Speaking at the World Economic Forum Annual Meeting in Davos, von der Leyen said negotiations are in their final stages and that Europe stands to gain a first-mover advantage with one of the world’s fastest-growing economies. “Right after Davos, I will travel to India. There is still work to do, but we are on the cusp of a historic trade agreement,” she said.

European Council President Antonio Costa and von der Leyen will visit India from January 25 to 27 to attend the Republic Day celebrations as chief guests and hold summit talks with Prime Minister Narendra Modi. The two sides are expected to formally announce the conclusion of FTA negotiations at the India-EU summit on January 27.

India is currently the EU’s largest trading partner, with bilateral trade in goods touching $135 billion in FY2023–24. The proposed agreement is expected to significantly boost trade flows, deepen supply-chain integration and open new opportunities across manufacturing, services, technology and green energy sectors.

Beyond trade, the summit is also likely to deliver major strategic outcomes. India and the EU are expected to unveil a defence and security framework, along with a comprehensive strategic vision for the 2026–2030 period. A proposed Security and Defence Partnership (SDP) would enhance defence interoperability and enable Indian firms to participate in the EU’s SAFE programme a €150 billion financial instrument aimed at strengthening European defence readiness.

Negotiations for a Security of Information Agreement (SOIA) are also expected to be launched, which would facilitate deeper industrial defence cooperation. The developments come amid global trade disruptions driven by Washington’s evolving tariff policies, which have affected both India and the 27-nation EU bloc.

India and the EU have been strategic partners since 2004. FTA talks were first launched in 2007 but were suspended in 2013 due to differences in ambition, before being relaunched in June 2022. If concluded, the deal would mark one of the most significant trade agreements for both sides in recent decades.

📌 Short Summary

The European Union is close to finalising a landmark free trade agreement with India, described by Ursula von der Leyen as “the mother of all deals.” Expected to be announced during the India-EU summit on January 27, the agreement aims to deepen trade, defence and strategic cooperation at a time of global trade uncertainty.

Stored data
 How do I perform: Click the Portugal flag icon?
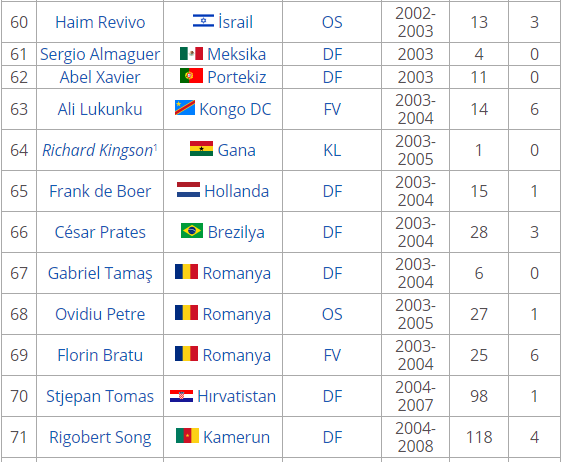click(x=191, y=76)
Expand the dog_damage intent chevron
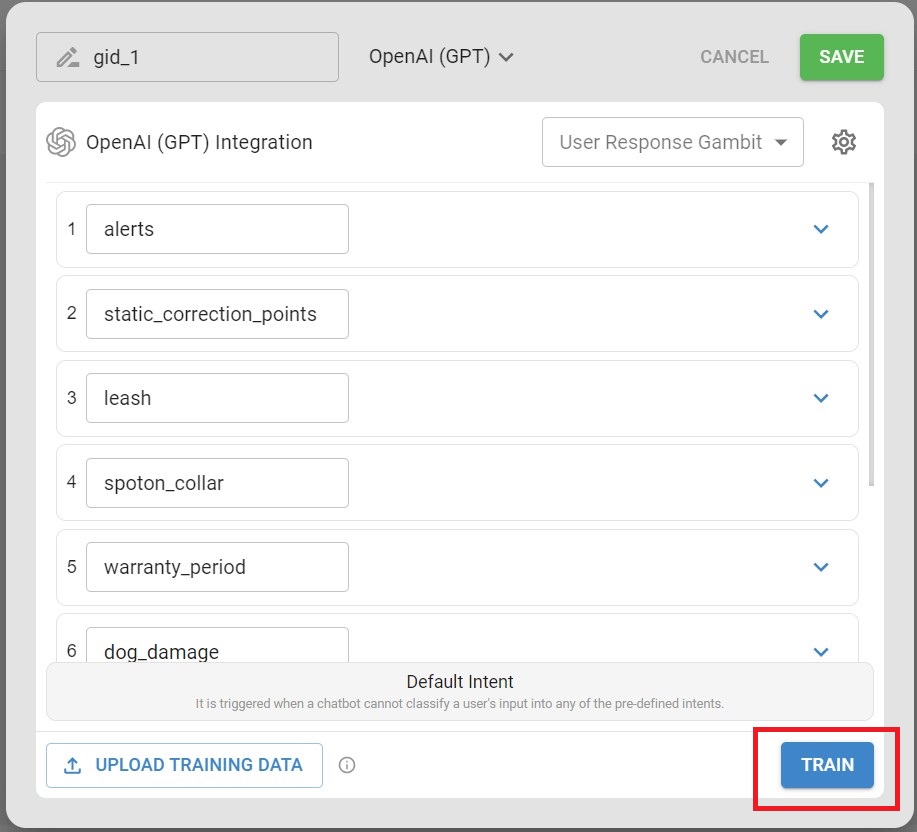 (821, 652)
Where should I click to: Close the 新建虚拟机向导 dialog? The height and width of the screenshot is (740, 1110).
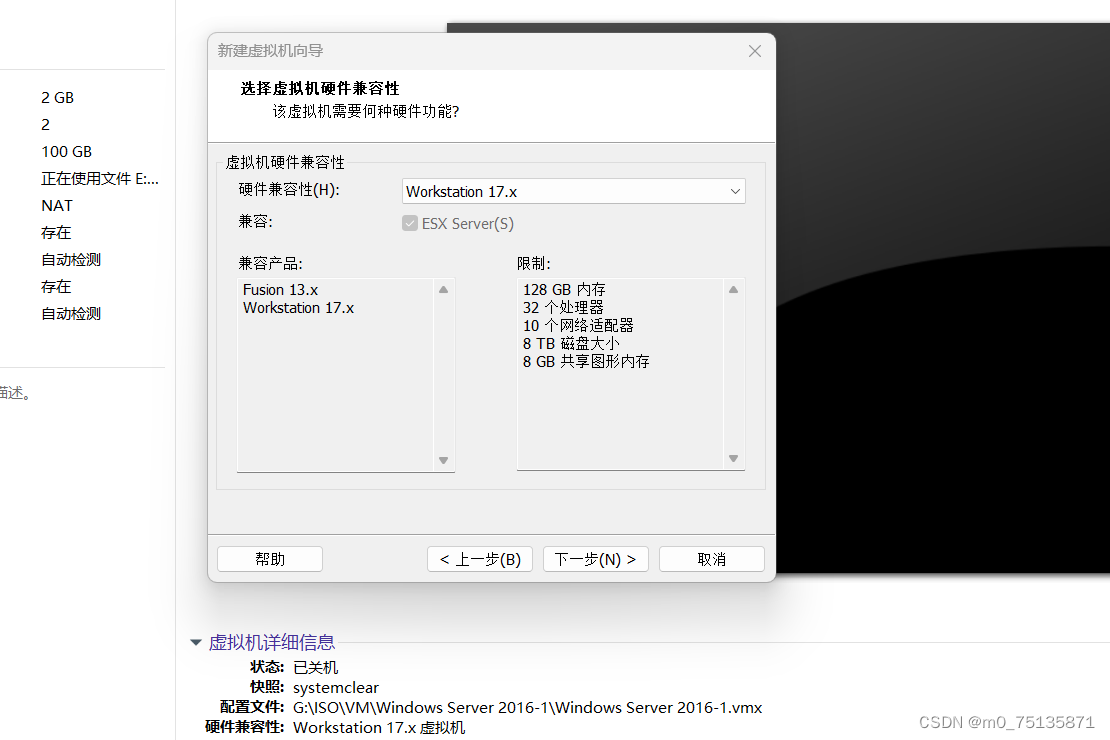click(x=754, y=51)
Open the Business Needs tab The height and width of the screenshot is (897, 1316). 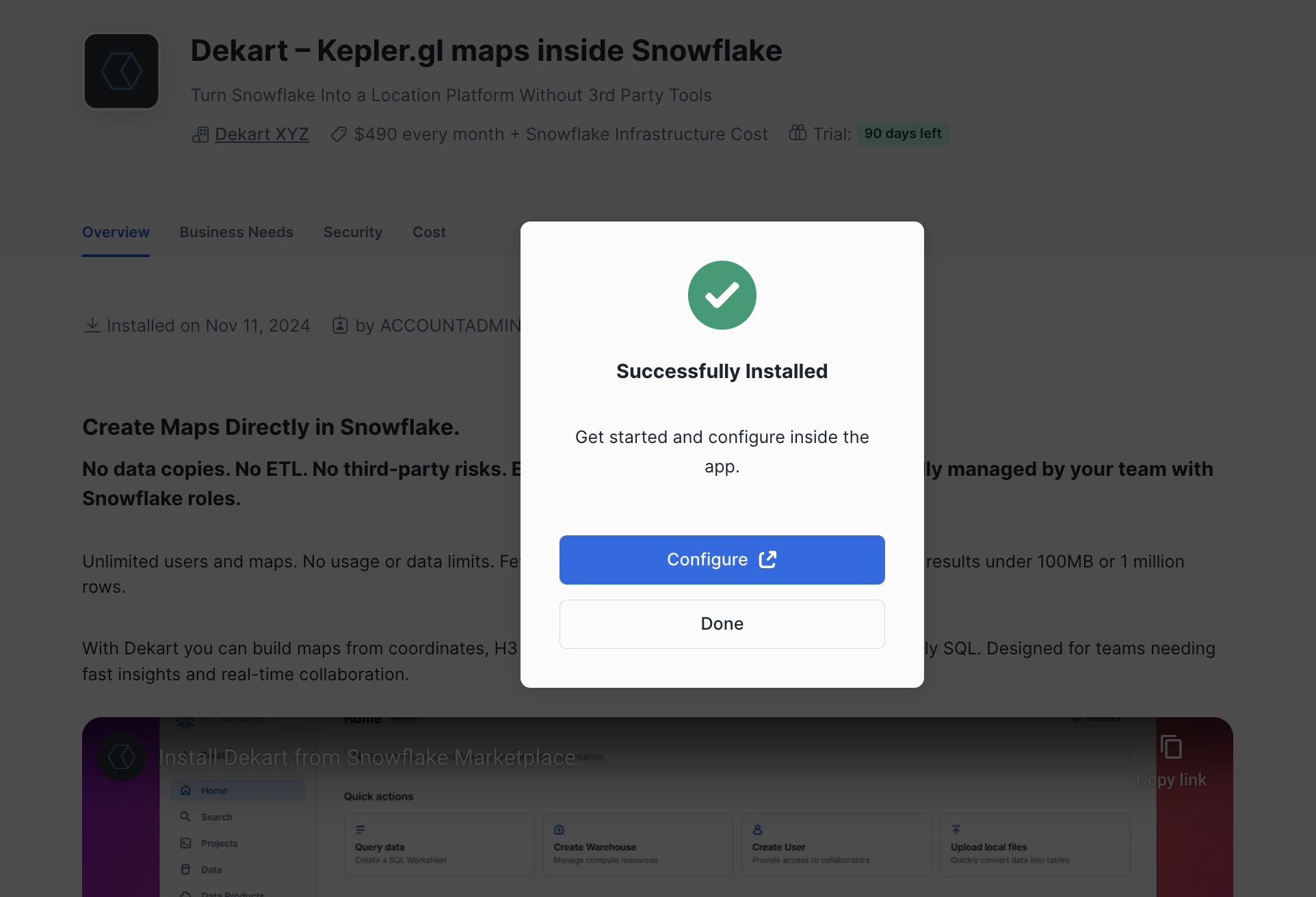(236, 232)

→ Actions to take
(1) In the passage on the India-EU trade agreement, why were the FTA talks suspended in 2013?
(2) Copy the passage on the India-EU trade agreement word for word, between "Beyond trade, the" and "European defence readiness.", inclusive.

→ Answers given
(1) They were suspended due to differences in ambition.

(2)
Beyond trade, the summit is also likely to deliver major strategic outcomes. India and the EU are expected to unveil a defence and security framework, along with a comprehensive strategic vision for the 2026–2030 period. A proposed Security and Defence Partnership (SDP) would enhance defence interoperability and enable Indian firms to participate in the EU’s SAFE programme a €150 billion financial instrument aimed at strengthening European defence readiness.